After having a basic understanding of the concept of data lake, we need to further clarify what basic characteristics of data lake need to have. Especially compared with big data platforms or traditional data warehouses, what are the characteristics of data lakes? Before the specific analysis, let’s take a look at a comparison table
from AWS
class=”rich_pages wxw-img” src=”https://mmbiz.qpic.cn/mmbiz_png/tMJtfgIIibWIY9w0QuntbrPVoahRdlvJ7SqxnUP7woibXPEm4zRUhqy5FuAhOJ0YotZ7RhUfMkIua5RJCQShwrpw/640?wx_fmt=png”>
The above table compares the differences between data lakes and traditional data warehouses, and I personally feel that we can further analyze what characteristics data lakes should have at both data and computing levels. In terms of data:
-
“Flexibility”: One point in the table above is the “write-based schema” v.s.” “Read-type schema” is essentially a question of where the design of the data schema occurs. Schema design is essential for any data application, and even some databases such as mongoDB that emphasize “schemaless” still recommend that records use the same/similar structure as much as possible. The logic behind the “writing schema” is that before the data is written, it is necessary to determine the schema of the data according to the access mode of the business, and then complete the data import according to the established schema, which brings the benefit of good adaptation of data to the business; However, this also means that the upfront ownership cost of the data warehouse will be relatively high, especially when the business model is not clear and the business is still in the exploration stage. The underlying logic behind the “read-type schema” emphasized by data lakes is that business uncertainty is the norm: we can’t anticipate changes in the business, so we maintain some flexibility, deferring the design, and giving the entire infrastructure the ability to make data fit the business “on demand”. Therefore, I personally believe that “fidelity” and “flexibility” are in the same line: since there is no way to predict changes in business, then simply keep the data in the most original state, and when needed, the data can be processed according to demand. Therefore, data lakes are more suitable for innovative enterprises and enterprises with rapid business changes. At the same time, the users of data lakes are correspondingly more demanding, and data scientists and business analysts (with certain visualization tools) are the target customers of data lakes. -
“Manageable”: A data lake should provide sound data management capabilities. Since data requires “fidelity” and “flexibility,” there are at least two types of data in a data lake: raw data and processed data. The data in the data lake will continue to accumulate and evolve. Therefore, data management capabilities will also be very demanding, including at least the following data management capabilities: data source, data connection, data format, data schema (library/table/column/row). At the same time, a data lake is a unified data storage place in a single enterprise/organization, so it also needs to have certain permission management capabilities. -
“Traceability”: A data lake is a storage place for all data in an organization/enterprise, which needs to manage the whole life cycle of data, including the whole process of data definition, access, storage, processing, analysis, and application. A powerful data lake implementation needs to be able to traceable the access, storage, processing, and consumption of any piece of data between them, and can clearly reproduce the complete generation process and flow process of data.
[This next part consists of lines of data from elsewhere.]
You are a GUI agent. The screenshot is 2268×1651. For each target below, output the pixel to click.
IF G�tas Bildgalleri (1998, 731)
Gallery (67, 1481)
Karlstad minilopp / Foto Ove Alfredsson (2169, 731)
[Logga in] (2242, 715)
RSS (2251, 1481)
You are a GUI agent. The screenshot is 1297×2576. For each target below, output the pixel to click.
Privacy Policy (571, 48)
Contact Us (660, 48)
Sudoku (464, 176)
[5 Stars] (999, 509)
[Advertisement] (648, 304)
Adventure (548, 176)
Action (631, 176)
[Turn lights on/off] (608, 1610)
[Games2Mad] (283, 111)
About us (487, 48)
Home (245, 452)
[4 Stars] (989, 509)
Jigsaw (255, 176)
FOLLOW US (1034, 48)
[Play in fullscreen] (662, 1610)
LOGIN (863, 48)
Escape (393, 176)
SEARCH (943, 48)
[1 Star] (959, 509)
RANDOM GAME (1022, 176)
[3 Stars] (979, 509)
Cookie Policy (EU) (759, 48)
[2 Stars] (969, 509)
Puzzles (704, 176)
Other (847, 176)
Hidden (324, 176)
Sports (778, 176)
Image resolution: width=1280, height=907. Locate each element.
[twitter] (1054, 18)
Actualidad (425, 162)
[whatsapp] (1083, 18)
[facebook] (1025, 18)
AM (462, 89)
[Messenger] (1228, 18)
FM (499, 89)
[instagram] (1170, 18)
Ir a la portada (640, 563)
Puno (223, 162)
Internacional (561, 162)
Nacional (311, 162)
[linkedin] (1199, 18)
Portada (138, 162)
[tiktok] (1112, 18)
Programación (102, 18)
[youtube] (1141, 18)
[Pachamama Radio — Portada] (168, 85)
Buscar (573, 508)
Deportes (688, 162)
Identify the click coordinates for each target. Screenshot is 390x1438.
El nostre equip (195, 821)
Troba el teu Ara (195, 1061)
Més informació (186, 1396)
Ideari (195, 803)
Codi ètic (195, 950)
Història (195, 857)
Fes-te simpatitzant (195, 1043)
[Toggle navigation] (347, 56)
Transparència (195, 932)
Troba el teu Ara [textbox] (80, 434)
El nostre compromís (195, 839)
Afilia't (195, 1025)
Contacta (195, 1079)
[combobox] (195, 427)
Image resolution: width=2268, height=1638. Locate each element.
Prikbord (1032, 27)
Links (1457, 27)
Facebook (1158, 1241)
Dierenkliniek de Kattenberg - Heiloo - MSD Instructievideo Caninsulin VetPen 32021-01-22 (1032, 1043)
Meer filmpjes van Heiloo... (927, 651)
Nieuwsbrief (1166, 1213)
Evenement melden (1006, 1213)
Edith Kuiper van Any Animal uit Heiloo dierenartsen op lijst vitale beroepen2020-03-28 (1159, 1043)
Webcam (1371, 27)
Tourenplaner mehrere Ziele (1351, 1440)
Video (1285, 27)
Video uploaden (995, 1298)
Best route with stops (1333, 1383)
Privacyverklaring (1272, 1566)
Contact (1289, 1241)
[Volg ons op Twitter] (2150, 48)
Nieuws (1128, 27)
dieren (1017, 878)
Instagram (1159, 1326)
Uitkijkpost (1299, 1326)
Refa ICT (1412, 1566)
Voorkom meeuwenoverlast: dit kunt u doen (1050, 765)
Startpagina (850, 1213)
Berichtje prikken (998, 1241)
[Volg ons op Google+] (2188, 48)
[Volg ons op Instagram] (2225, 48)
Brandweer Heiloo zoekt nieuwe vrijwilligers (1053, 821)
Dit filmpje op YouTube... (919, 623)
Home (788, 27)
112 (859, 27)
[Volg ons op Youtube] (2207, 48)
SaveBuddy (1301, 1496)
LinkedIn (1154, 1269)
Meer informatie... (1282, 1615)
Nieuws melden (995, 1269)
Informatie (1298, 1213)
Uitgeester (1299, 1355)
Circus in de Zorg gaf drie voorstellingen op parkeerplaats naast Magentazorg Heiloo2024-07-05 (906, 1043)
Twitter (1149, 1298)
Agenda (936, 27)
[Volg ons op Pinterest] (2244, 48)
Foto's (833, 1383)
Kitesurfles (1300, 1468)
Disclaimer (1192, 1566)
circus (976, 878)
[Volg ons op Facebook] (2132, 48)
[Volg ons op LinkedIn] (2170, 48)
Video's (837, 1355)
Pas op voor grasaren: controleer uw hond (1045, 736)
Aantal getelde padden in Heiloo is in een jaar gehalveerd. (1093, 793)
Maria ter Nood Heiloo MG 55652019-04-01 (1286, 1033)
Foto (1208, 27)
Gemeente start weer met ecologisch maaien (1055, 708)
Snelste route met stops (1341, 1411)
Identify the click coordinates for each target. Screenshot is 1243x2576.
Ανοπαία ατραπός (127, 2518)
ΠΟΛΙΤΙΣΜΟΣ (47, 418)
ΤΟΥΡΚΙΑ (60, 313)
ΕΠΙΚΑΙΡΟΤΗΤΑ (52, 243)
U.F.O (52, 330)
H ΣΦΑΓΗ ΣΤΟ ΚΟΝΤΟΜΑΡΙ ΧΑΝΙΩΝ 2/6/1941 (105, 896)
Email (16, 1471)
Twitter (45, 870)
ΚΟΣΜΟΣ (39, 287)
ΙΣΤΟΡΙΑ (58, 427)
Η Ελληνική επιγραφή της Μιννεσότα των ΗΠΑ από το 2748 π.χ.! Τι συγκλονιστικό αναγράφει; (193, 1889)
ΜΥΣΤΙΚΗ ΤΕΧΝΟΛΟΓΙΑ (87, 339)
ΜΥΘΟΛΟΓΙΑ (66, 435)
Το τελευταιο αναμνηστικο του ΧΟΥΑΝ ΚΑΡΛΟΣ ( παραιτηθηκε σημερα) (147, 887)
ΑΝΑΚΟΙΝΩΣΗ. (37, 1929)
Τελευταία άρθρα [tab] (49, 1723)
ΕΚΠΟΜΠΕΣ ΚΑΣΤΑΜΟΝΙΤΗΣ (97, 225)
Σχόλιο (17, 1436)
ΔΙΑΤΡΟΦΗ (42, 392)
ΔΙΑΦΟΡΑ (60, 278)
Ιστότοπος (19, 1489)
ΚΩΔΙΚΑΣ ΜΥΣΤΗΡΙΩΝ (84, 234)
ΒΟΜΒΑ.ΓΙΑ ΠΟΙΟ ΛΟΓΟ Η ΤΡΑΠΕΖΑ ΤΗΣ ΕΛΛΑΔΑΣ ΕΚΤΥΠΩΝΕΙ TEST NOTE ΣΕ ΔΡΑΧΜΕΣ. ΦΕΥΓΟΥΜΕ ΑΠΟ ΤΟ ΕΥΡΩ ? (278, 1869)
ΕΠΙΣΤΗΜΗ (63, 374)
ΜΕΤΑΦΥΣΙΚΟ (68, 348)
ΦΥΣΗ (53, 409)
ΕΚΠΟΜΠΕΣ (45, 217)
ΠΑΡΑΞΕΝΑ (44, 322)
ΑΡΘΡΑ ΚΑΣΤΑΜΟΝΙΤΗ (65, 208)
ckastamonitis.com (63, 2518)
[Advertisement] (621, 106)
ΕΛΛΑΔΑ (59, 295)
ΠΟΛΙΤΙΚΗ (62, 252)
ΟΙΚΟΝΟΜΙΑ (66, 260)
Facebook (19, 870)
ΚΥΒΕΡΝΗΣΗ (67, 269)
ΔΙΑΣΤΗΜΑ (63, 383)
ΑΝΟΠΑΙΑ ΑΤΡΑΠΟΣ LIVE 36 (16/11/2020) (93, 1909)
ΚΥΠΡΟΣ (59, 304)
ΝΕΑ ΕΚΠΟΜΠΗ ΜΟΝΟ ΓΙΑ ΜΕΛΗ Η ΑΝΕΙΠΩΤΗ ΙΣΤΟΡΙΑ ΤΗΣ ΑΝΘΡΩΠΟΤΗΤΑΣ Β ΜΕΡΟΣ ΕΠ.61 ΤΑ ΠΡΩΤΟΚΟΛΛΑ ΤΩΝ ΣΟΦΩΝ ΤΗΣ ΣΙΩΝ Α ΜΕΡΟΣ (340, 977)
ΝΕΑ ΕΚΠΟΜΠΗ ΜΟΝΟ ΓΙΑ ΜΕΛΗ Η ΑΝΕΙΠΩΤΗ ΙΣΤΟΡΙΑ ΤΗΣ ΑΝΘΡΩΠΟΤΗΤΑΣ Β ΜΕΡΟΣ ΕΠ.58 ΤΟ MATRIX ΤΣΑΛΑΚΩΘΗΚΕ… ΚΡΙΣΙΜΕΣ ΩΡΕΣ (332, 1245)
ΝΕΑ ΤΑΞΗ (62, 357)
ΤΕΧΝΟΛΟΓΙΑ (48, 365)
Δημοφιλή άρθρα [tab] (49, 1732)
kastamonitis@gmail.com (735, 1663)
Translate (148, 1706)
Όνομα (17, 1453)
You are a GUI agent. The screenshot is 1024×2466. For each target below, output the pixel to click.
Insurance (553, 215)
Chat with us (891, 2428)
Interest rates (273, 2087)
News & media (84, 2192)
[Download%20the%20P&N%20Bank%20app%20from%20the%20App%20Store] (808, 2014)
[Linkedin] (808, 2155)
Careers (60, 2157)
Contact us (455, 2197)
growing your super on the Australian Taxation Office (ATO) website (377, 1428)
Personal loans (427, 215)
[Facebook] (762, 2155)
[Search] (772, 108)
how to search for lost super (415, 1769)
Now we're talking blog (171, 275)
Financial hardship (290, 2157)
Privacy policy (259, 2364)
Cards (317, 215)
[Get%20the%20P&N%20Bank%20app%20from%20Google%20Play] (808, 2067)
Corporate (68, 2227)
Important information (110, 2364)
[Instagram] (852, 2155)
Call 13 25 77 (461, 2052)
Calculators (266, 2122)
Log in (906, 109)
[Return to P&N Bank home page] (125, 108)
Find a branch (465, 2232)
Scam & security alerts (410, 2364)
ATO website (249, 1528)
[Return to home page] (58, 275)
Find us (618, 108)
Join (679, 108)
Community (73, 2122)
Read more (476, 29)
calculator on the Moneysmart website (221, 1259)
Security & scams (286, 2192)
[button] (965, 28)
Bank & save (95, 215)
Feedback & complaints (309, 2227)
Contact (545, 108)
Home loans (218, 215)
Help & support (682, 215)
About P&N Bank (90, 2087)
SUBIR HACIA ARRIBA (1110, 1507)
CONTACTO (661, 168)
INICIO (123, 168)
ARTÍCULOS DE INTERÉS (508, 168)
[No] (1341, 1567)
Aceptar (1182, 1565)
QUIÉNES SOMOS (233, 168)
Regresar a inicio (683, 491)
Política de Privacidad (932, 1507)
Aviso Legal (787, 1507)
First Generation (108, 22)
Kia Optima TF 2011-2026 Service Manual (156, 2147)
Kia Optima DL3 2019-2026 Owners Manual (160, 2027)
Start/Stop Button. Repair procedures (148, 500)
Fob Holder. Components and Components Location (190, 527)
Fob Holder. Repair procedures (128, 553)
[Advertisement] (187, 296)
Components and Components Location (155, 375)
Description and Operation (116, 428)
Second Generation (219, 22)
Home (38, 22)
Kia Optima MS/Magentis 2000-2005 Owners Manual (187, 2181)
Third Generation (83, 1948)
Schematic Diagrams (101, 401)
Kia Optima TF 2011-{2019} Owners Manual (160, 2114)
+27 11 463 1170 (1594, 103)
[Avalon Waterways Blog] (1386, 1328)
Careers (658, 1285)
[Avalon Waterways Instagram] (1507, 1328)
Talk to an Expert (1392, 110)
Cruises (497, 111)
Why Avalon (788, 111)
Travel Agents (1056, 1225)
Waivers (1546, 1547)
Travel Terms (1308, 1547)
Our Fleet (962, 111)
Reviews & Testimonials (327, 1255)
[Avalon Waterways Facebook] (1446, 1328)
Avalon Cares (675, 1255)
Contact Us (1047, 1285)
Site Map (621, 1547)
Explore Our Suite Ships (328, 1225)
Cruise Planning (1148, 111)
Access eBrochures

In terms of computing, I personally believe that the computing power requirements of data lakes are actually very extensive, which depends entirely on the business requirements for computing.
-
rich compute engine. From batch processing to streaming compute, interactive analytics, to machine learning, compute engines fall within the scope of a data lake. In general, batch calculation engines are used for data loading, transformation, and processing; For the part that requires real-time computing, the streaming computing engine is used; For some exploratory analysis scenarios, you may need to introduce an interactive analysis engine. With the closer integration of big data technology and artificial intelligence technology, various machine learning/deep learning algorithms have been continuously introduced, such as TensorFlow/PyTorch framework has supported reading sample data from HDFS/S3/OSS for training. Therefore, for a qualified data lake project, the scalability/pluggability of the compute engine should be a basic capability.
-
Multimodal storage engine. In theory, the data lake itself should have a built-in multi-modal storage engine to meet the data access needs of different applications (taking into account factors such as response time/concurrency/access frequency/cost). However, in the actual use process, the data in the data lake is usually not accessed frequently, and related applications are mostly in exploratory data applications, in order to achieve acceptable cost performance, data lake construction usually chooses relatively inexpensive storage engines (such as S3/OSS/HDFS/OBS), and works with external storage engines when needed to meet diversified application needs.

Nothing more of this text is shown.